= YOUR ASSIGNMENT =
Please print, exactly, only the lines in the entries below from the line that has "1024x576 pixels." through the line that has "Play the embedded tweet video". Pictures don't go in.

== Segment start ==

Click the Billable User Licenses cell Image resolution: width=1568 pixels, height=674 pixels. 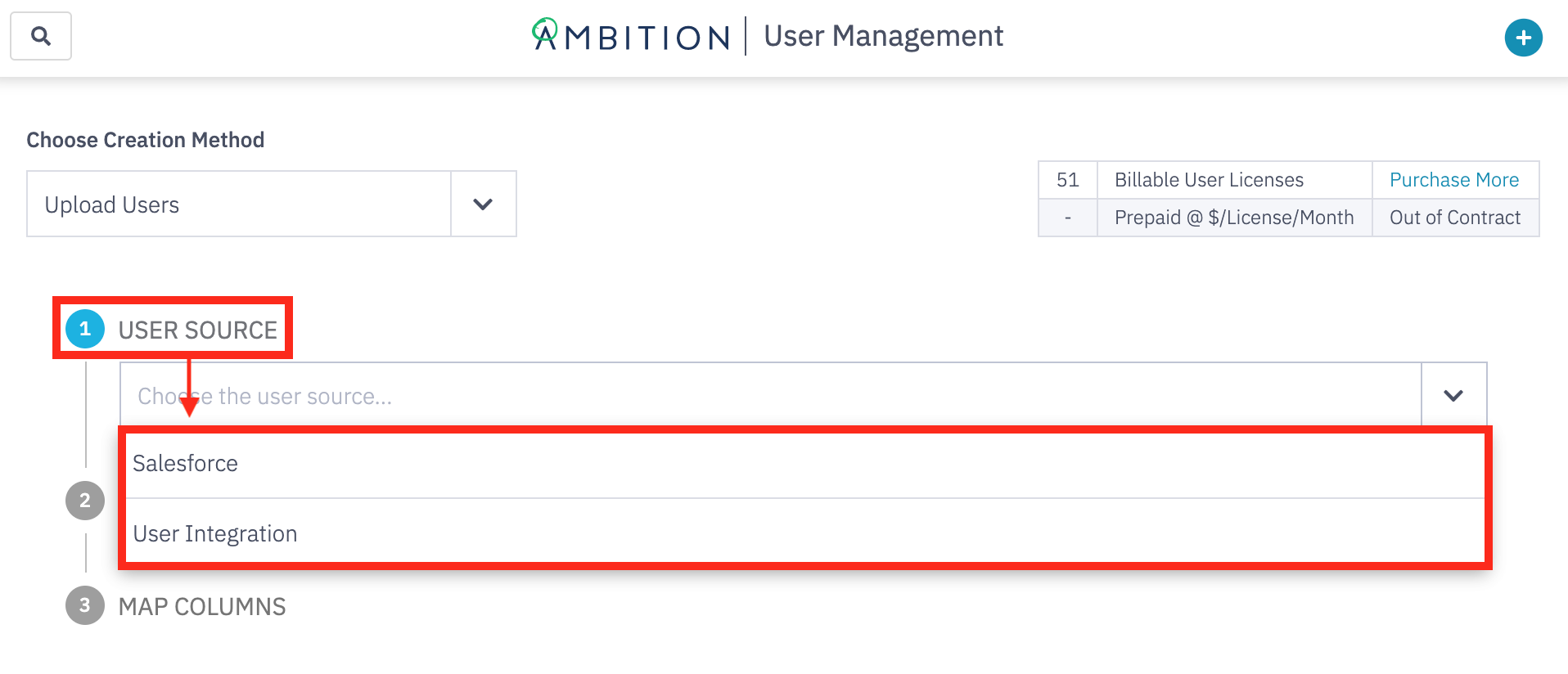[1234, 180]
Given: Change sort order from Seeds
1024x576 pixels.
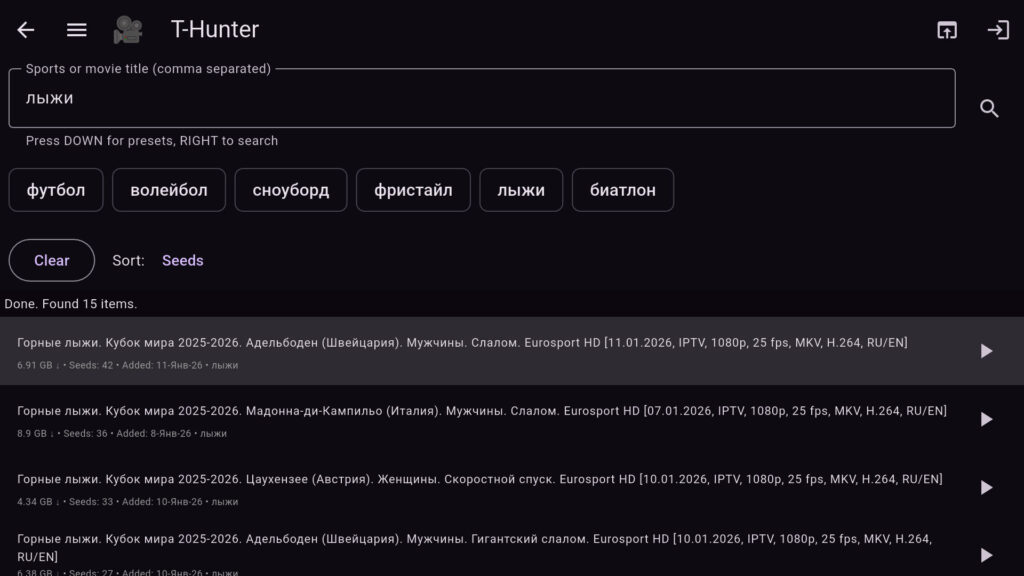Looking at the screenshot, I should click(182, 260).
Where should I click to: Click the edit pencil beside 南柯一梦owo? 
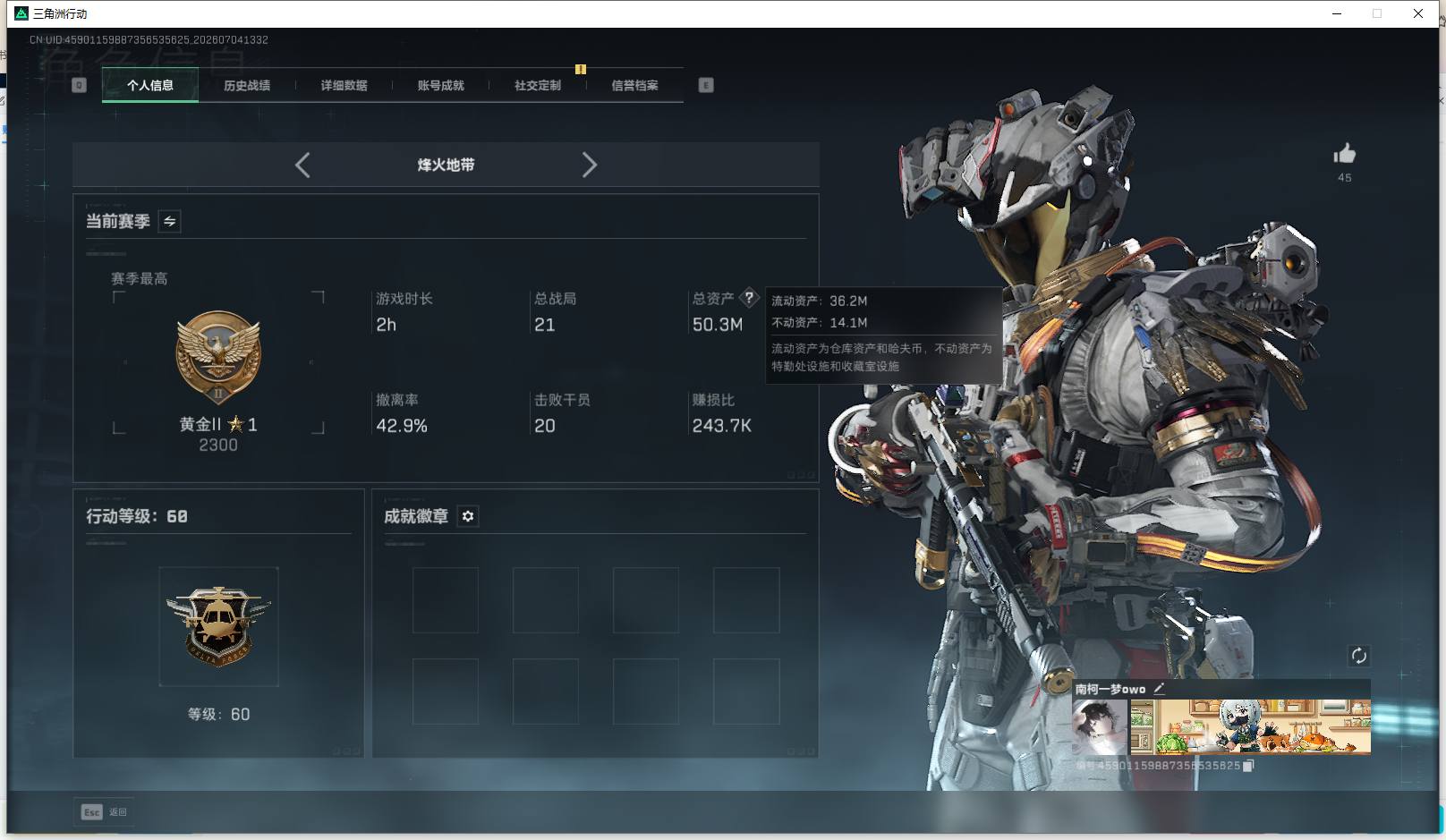point(1159,688)
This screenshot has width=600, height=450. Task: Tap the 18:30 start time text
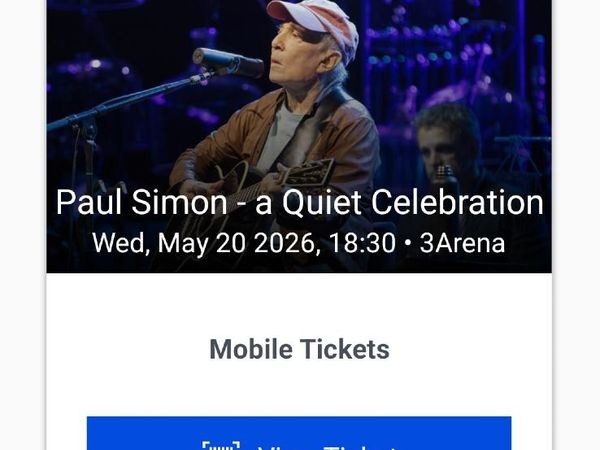pyautogui.click(x=362, y=243)
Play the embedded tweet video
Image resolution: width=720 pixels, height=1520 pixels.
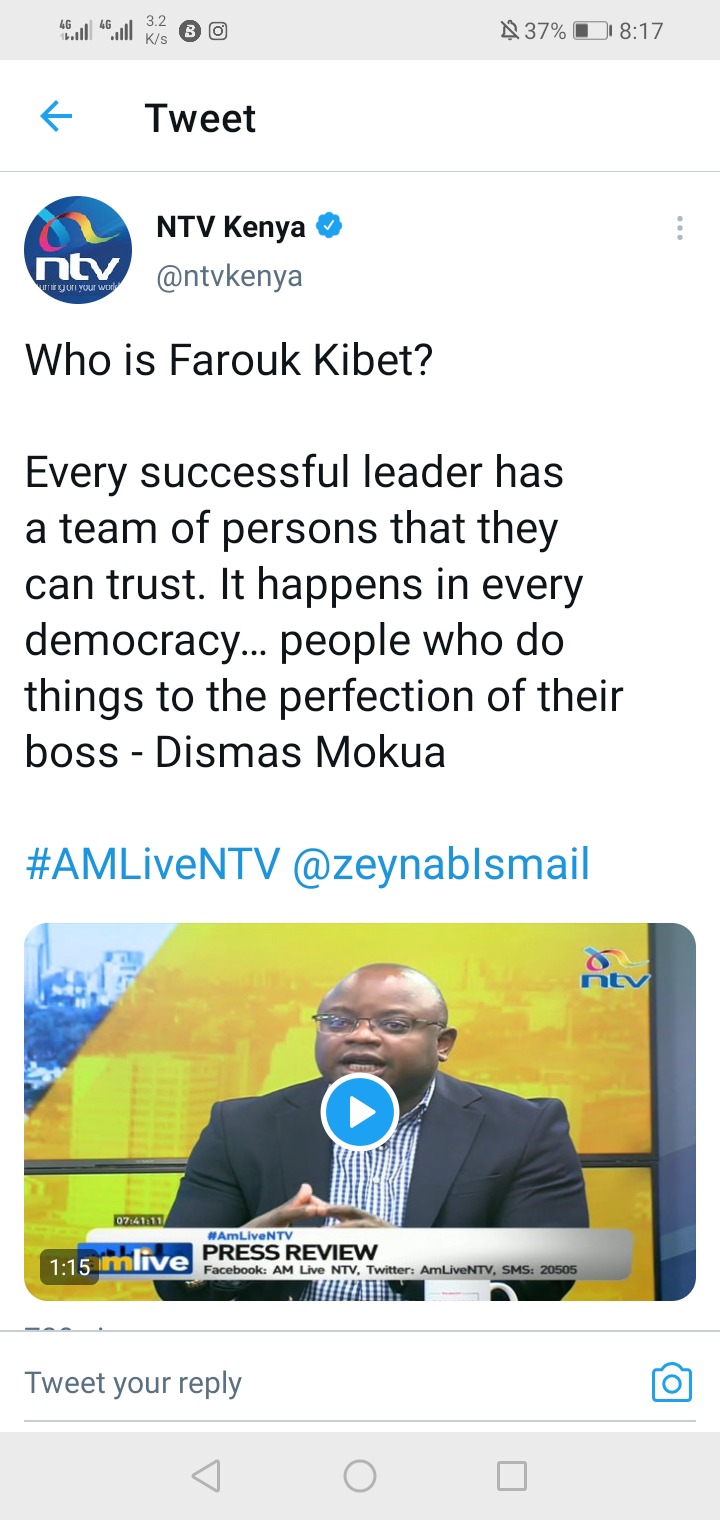360,1112
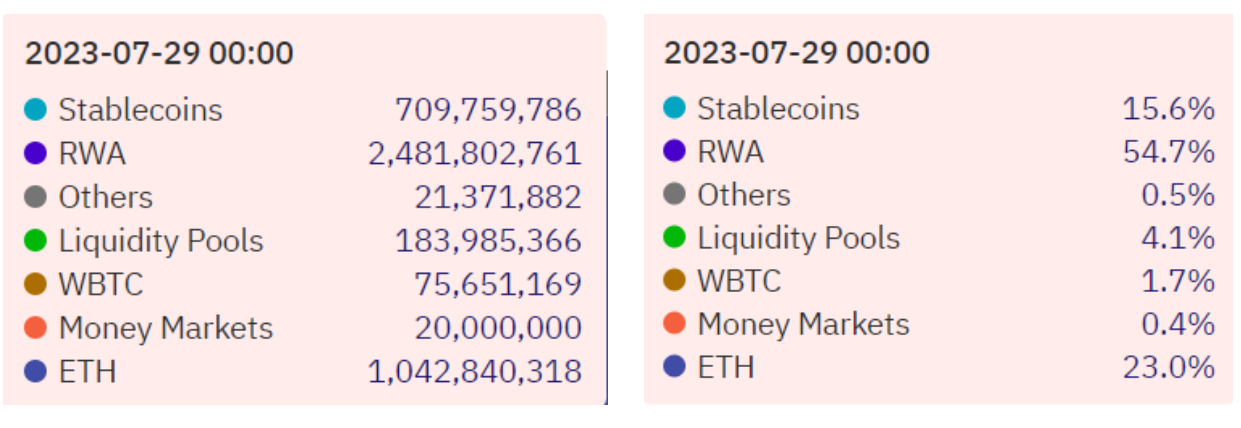
Task: Click the brown WBTC dot beside 75,651,169
Action: 36,284

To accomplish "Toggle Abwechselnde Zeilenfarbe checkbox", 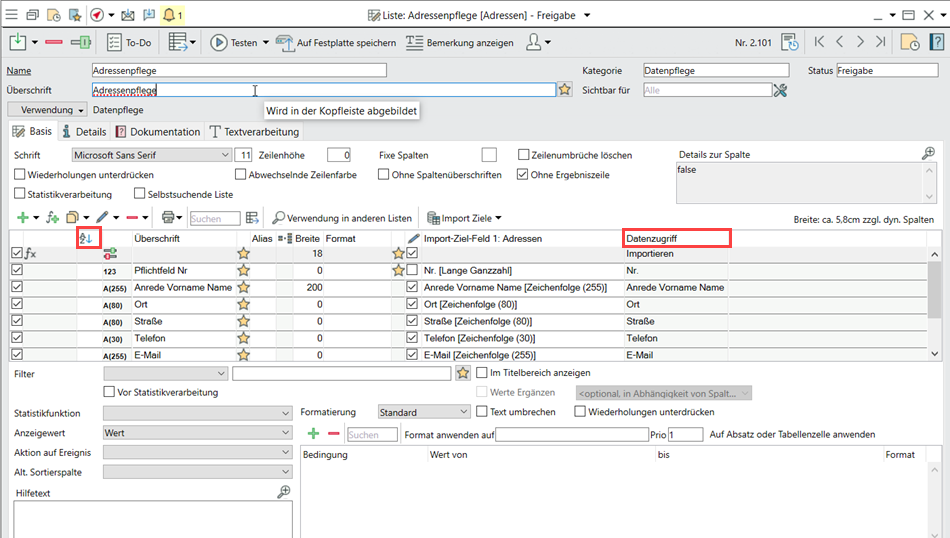I will click(240, 175).
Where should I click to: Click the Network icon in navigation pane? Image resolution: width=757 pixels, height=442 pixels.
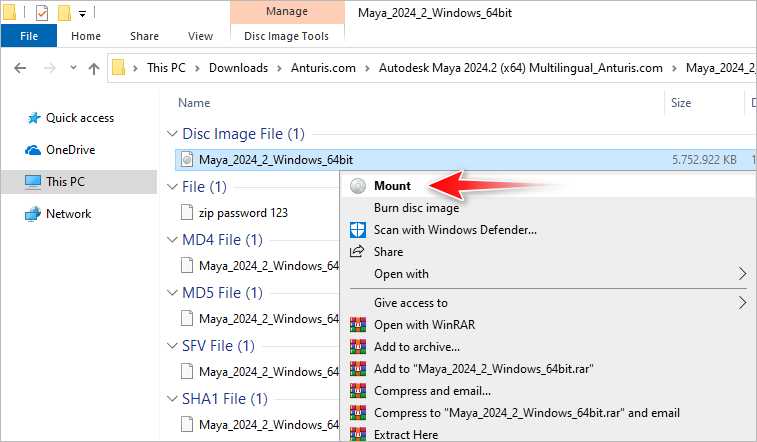click(32, 214)
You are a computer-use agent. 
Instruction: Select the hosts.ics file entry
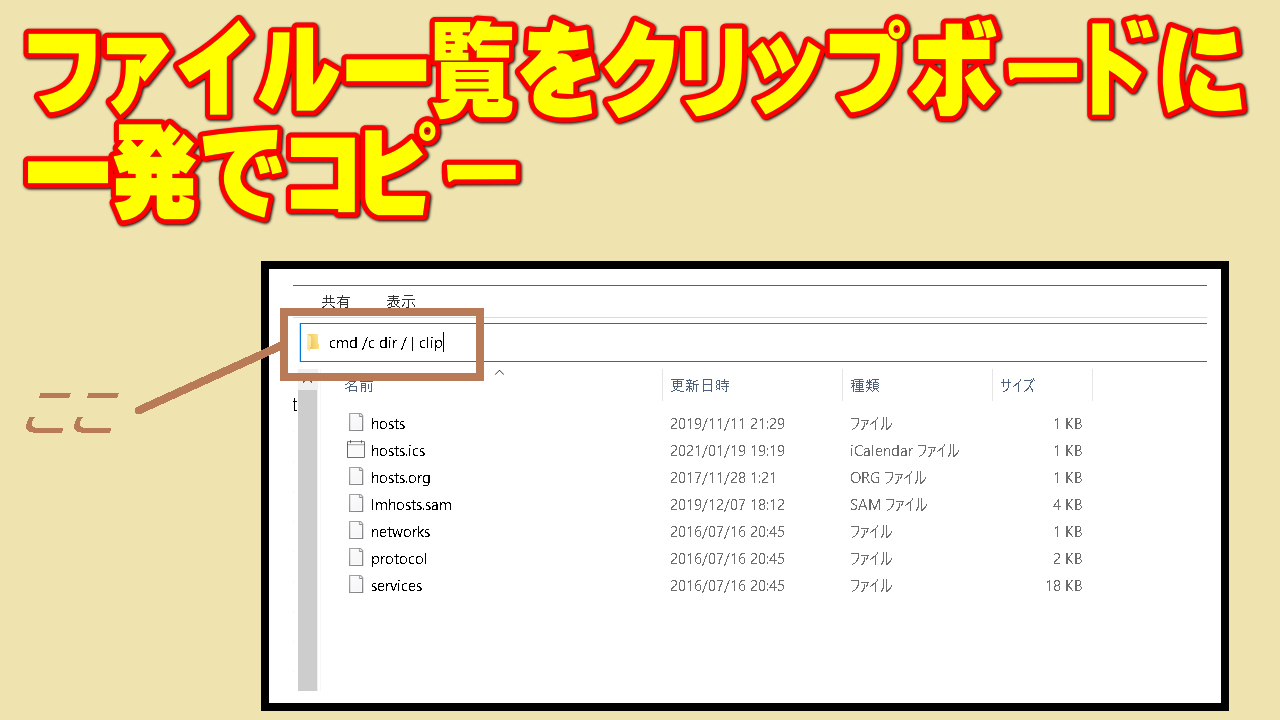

== Segment end ==

= RESPONSE TO THE EXERCISE =
1024x576 pixels.
Looking at the screenshot, I should click(182, 260).
Where should I click to: Click the edit pencil beside 南柯一梦owo? 
point(1159,688)
This screenshot has width=600, height=450. Task: Tap the 18:30 start time text
pyautogui.click(x=362, y=243)
Play the embedded tweet video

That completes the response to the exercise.